To sum up, except for the side and lift forces of the head carriage, the remaining aerodynamic loads all showed upward or downward impulses when entering the tunnel, which may have been a key factor threatening the safety of the train traffic. However, the variation amplitudes of aerodynamic side force, lift force, and the yawing moment of the head carriage were greater than those of the middle and rear carriages. The safety risks of the three carriages still need further discussion in the next section.

5.2. Safety Analysis

5.2.1. Derailment Coefficient

The rollover accident occurred when the side contact force exceeded the vertical contact force to a certain extent. The rollover accident was discerned with DCs, which is defined as follows [38]:
DC = Q / P
where Q and P are the side and vertical contact forces, respectively.
Figure 17 demonstrates the evolution of DCs with respect to the time of the head carriage wheelsets during the train entering tunnel under conditions of train speed = 250 km/h and crosswind velocity = 15 m/s. The value of DCs was removed when the value of the vertical contact force was zero. In this moment, the wheel tread was detached from the rail top and the DCs were meaningless. Section 5.2.3 discusses the safety assessment of the sudden separation of the wheel and rail.
Figure 17a shows that the global maximum of the DCs is likely to happen when the train arrives at the tunnel entrance. When the time was less than approximately 0.5 s, the entire carriage ran in the open air, the train withstood the side force from the crosswind, and the rail in the leeward side was pressed by the edge of the wheel.
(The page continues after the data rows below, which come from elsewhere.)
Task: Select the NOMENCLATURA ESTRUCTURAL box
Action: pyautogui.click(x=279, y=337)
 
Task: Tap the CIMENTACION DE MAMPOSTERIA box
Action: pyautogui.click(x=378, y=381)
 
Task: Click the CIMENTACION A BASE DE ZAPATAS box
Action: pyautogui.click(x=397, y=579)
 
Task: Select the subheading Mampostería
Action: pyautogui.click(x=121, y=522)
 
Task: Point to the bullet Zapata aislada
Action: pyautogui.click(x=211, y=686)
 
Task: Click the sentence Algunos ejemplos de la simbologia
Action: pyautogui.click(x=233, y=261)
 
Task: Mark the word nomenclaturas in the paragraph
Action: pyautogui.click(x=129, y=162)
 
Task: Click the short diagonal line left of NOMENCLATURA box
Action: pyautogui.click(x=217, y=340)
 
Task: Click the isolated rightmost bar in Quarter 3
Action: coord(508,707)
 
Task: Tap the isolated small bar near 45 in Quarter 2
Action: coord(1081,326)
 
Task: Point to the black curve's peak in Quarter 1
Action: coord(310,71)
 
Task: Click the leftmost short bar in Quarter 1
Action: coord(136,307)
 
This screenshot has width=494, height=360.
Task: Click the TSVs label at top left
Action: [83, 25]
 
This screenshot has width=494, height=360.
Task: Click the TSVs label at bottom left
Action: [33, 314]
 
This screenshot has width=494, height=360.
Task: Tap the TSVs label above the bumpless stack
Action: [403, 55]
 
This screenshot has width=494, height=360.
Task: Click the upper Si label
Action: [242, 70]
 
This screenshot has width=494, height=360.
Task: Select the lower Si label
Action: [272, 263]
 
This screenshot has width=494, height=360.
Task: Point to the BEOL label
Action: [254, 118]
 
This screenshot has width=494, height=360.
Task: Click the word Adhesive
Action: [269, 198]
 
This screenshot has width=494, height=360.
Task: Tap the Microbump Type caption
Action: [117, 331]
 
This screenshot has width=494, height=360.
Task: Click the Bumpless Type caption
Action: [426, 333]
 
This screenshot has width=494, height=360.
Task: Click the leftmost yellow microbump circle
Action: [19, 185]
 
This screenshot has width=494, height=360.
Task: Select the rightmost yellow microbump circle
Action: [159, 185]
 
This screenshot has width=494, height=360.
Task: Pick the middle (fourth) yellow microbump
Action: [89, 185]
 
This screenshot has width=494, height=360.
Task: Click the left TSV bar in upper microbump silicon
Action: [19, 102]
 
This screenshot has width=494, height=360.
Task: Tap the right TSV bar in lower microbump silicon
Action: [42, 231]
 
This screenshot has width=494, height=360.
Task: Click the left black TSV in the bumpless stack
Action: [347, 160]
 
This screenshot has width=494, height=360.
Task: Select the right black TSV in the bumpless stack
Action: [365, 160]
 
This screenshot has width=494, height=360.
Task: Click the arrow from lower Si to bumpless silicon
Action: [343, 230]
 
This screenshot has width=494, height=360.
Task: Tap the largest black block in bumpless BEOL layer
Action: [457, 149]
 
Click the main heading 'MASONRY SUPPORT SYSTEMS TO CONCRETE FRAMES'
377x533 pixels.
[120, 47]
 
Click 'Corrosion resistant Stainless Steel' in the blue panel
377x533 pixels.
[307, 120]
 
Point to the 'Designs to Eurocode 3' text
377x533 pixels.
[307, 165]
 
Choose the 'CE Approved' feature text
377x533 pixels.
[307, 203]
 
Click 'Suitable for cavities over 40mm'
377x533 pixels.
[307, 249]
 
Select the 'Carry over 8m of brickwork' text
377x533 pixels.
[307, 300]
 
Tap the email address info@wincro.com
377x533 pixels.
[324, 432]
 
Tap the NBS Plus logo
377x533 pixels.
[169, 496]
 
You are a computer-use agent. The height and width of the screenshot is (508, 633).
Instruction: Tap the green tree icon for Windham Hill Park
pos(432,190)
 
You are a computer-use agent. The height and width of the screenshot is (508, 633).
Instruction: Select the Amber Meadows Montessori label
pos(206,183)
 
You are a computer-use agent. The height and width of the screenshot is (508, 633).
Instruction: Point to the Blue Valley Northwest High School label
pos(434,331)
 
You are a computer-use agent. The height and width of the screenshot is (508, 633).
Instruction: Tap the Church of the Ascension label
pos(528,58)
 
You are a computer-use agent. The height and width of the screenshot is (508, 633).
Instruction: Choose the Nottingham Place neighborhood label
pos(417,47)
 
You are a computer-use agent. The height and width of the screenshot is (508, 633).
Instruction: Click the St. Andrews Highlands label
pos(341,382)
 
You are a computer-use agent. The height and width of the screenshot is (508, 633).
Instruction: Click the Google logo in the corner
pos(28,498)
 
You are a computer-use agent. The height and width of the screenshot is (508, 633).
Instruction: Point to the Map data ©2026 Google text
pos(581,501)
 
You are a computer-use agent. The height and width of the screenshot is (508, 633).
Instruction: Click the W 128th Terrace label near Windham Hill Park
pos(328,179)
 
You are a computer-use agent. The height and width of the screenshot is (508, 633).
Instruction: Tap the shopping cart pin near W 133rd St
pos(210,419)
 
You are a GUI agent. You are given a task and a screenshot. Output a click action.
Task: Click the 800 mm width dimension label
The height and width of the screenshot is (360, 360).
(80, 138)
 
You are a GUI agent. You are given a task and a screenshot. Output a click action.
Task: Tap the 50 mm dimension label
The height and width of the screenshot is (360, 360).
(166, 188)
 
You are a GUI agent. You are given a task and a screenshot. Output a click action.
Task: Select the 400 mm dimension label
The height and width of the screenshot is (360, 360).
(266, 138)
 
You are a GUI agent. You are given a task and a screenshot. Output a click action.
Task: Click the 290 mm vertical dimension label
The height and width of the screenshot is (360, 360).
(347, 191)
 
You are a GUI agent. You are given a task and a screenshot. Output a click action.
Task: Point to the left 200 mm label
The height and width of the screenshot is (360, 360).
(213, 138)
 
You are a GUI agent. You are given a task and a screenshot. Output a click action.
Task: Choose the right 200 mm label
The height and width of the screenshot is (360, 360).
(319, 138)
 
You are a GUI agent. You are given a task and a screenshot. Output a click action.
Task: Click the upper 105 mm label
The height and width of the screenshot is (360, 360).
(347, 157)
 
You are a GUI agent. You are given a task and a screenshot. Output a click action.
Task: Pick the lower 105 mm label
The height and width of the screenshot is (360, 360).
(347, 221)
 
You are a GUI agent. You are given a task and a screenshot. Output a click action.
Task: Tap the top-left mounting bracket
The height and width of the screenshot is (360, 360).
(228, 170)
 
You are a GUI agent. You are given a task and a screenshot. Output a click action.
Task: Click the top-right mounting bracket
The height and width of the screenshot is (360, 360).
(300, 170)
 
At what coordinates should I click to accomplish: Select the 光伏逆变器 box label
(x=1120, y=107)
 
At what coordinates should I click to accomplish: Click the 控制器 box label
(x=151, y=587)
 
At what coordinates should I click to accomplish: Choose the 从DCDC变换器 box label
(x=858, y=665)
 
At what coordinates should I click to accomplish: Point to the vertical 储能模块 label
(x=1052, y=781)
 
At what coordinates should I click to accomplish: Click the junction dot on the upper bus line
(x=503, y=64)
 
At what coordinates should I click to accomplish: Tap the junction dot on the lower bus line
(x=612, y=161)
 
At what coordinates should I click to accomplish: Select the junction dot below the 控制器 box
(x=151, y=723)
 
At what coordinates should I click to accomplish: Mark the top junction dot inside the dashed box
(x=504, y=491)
This phenomenon is the reason why the DCs on the leeward side were larger and easier to fluctuate than those on the other side. Therefore, the maximum DC on the leeward and windward sides was 0.56 and 0.15, respectively. When the carriage had completely entered the tunnel, the side force in the windward suddenly revoked at this moment (approximately 1.1 s), thereby causing the sudden reverse rotation of the carriage around the longitudinal axis. The vertical contact force of the wheel in the windward side suddenly increased, thereby shocking the DCs in the windward side upwards. The shielding effects of the aerodynamic loads induced by the tunnel was intensely sudden, such that the global maximum of the DCs was presented (e.g., approximately 1.04 for the first wheelset, nearly 2 times than the maximum DCs in the open air). Finally, the DCs at both sides decreased to less than 0.2 when the carriage entered the tunnel (after 1.1 s).
Notably, the sudden variation of the DCs due to the shielding effect of the tunnel in the lateral direction mainly occurred in the first and third wheels of windward side when the train was entering the tunnel (Figure 17a,c). Furthermore, the DC of the second and fourth wheels in the windward side remained relatively stable (Figure 17b,d), respectively). The coupling effect of the aerodynamic loads shielded in the first wheel was probably larger than those of the others, and the suspension system of the train automatically adjusted the influence of aerodynamic unloading. For example, the safety risk of the third wheel in the windward side increased with the wind speed. Figure 18 presents the evolution of DCs with respect to the time of the head carriage wheelsets under the conditions of train speed = 250 km/h and crosswind velocity = 25 m/s. It can be seen that the position where the maximum DC occurred shifted from the first wheel to the third wheel. This phenomenon may have been caused by the pitching movement of the leading carriage. The pitching moment increased with the wind speed in open air. When the pitching moment of the carriage increased, the contact between the wheel tread of the rear bogie and rail top became closer. Thus, the position where the maximum DC occurred moved backward as the wind speed increased.
Figure 19 presents the comparison of all wheels’ maximum DC values amongst the head, middle, and rear carriages during the two processes (i.e., only in open air and entering tunnel) under conditions of train speed = 250 km/h and crosswind velocity = 25 m/s to discuss the influence of the aerodynamic variation on the train running safety.
It can be seen from Figure 19 that the maximum DC value of the rear carriage characterized similarly to that of the head carriage. At the third wheel in the windward side of rear carriage, the DC was approximately 0.17 and 0.93 when this carriage ran in open air and in the process of entry, respectively. The DC of the third wheel for the windward side of rear carriage was larger than the others when entering the tunnel. The global maximum of DCs was slightly less than that of the head carriage. The reason for this phenomenon may have been that the aerodynamic loads of the rear carriage were slightly lower than those of the head carriage (Figure 16). No significant difference of DCs was observed amongst the four wheelsets of the middle carriage when running in the crosswind environment completely. The maximum DC (0.69) of the middle carriage when it entered the tunnel was the minimum among the three carriages (Figure 19b).
Therefore, entering the tunnel from the crosswind environment was more dangerous for the running train than running in crosswind completely, especially to the first and third wheels of the head and rear carriages in the windward side. The safety risk was more likely to happen in the third wheel in the windward side as the wind speed increased.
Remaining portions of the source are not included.